Abstract:
The performance of MRR (Micro Rain Radar) in estimating DSD (raindrop size distribution) and integral rainfall parameters (rainfall intensity
R, liquid water content
W, radar reflectivity factor
Z, mean mass-weighted raindrop diameter
Dm, and intercept parameter
Nw of the normalized gamma distribution) was comprehensively evaluated using coincident data obtained from a 2DVD (two-dimensional video disdrometer) and an XPOL (X-band dual-polarization radar) in Beijing in the warm season (May–September) during 2016–2018. A comparative analysis between standard MRR products (hereinafter referred to as AVG data) and reprocessed data (hereinafter referred to as REP data) derived from raw MRR spectra was conducted to assess the accuracy of the MRR in estimating stratiform and convective rain types. The key findings were as follows: (1) The retrieval accuracy of the DSD and rainfall parameters for the REP data outperformed that from the AVG data, with device performance being superior for stratiform rain than for convective rain. The
Z bias improved from −23.74 dB (for AVG data) to 0.74 dB (for REP data) in the case of convective rain. (2) The AVG data systematically underestimated the DSD and rainfall parameters compared to 2DVD measurements, an underestimation that intensified as rainfall intensity increased. In contrast, the REP data exhibited not only higher correlation coefficients (
Z: 0.96;
R: 0.94;
W: 0.93;
Dm: 0.87; lg
Nw: 0.78), but also lower absolute biases and reduced root mean square errors. (3) Simulations of
Z and differential reflectivity (
ZDR) based on the REP DSD showed better agreement with XPOL observations, with biases of −1.14 dB (−3.04 dB for the AVG data) and 0.02 dB (0.12 dB for the AVG data), respectively. (4) The vertical resolution of the MRR had a significant impact on the retrieval performance. For stratiform rain, the MRR-retrieved DSD and rainfall parameters at resolutions of 30 m, 100 m, and 200 m showed high consistency with 2DVD measurements. For convective rain, however, the optimal agreement was observed at the 30-m resolution. Meanwhile, the performance at a resolution of 200 m was marginally better than that at 100 m.

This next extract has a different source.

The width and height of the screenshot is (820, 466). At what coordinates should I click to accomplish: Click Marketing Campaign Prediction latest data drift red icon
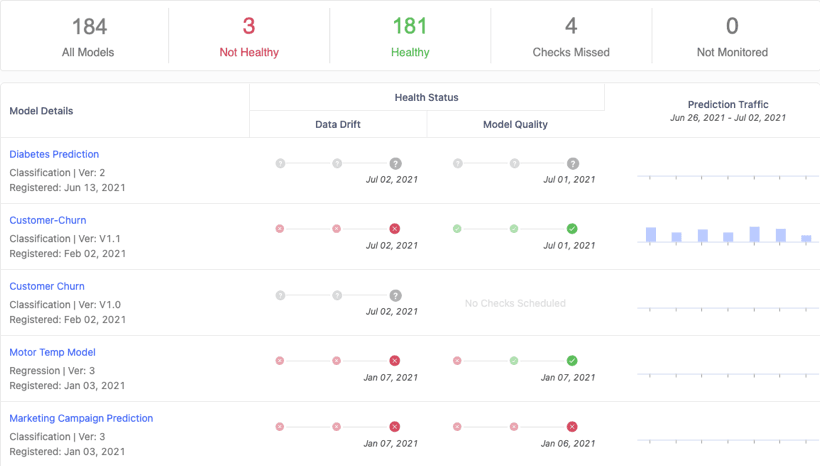point(394,427)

In summary, these results demonstrate that applying de-aliasing and vertical wind correction to MRR raw spectra significantly enhances MRR’s capability to retrieve the DSD and rainfall parameters for both stratiform and convective rain types, providing a more reliable technical means for investigating the fine-scale vertical microphysical structure of precipitation.